* WORK ITEM *
Work through the data line by line, gathering every line that has the word "will".

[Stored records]

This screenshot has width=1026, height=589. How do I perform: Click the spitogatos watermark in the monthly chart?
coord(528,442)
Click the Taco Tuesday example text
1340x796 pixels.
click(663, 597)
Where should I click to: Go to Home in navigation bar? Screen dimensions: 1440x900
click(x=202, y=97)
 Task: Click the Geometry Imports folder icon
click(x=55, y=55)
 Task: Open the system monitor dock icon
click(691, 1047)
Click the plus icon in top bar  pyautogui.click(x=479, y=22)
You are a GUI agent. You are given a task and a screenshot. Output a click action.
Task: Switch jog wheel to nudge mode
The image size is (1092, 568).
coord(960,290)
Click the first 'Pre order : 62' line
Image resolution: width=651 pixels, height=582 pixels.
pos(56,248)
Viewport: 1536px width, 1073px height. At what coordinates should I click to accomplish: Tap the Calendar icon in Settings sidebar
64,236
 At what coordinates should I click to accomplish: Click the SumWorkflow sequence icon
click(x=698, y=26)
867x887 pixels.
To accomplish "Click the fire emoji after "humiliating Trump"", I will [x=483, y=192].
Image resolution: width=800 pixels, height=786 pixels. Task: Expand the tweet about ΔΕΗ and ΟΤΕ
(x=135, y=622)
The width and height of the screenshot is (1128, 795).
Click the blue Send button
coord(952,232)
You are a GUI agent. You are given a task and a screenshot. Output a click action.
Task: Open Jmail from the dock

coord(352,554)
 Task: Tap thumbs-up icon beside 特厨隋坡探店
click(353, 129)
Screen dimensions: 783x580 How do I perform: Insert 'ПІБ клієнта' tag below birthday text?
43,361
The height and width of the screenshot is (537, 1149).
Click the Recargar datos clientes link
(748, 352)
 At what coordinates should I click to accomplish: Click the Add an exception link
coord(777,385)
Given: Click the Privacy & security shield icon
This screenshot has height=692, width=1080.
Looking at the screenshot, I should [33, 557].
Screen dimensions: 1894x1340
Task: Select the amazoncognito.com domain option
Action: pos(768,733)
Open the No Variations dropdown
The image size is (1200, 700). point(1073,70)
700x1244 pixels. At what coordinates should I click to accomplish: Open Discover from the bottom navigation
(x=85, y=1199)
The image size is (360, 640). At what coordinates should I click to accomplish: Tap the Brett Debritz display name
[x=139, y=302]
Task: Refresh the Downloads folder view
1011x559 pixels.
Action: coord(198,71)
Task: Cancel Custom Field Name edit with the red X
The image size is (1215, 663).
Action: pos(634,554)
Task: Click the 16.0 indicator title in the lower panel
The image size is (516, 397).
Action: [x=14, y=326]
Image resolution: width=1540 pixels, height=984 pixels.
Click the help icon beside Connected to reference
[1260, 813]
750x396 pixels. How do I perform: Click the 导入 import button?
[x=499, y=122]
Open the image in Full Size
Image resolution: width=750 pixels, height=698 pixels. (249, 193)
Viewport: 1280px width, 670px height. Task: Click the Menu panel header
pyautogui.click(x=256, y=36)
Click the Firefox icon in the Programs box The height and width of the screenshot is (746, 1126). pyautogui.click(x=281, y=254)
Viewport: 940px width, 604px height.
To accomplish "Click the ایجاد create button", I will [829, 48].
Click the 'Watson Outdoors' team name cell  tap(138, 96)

* ANSWER TO THIS TASK *
To accomplish "Click the fire emoji after "humiliating Trump"", I will [x=483, y=192].
To accomplish "Click the ایجاد create button", I will [829, 48].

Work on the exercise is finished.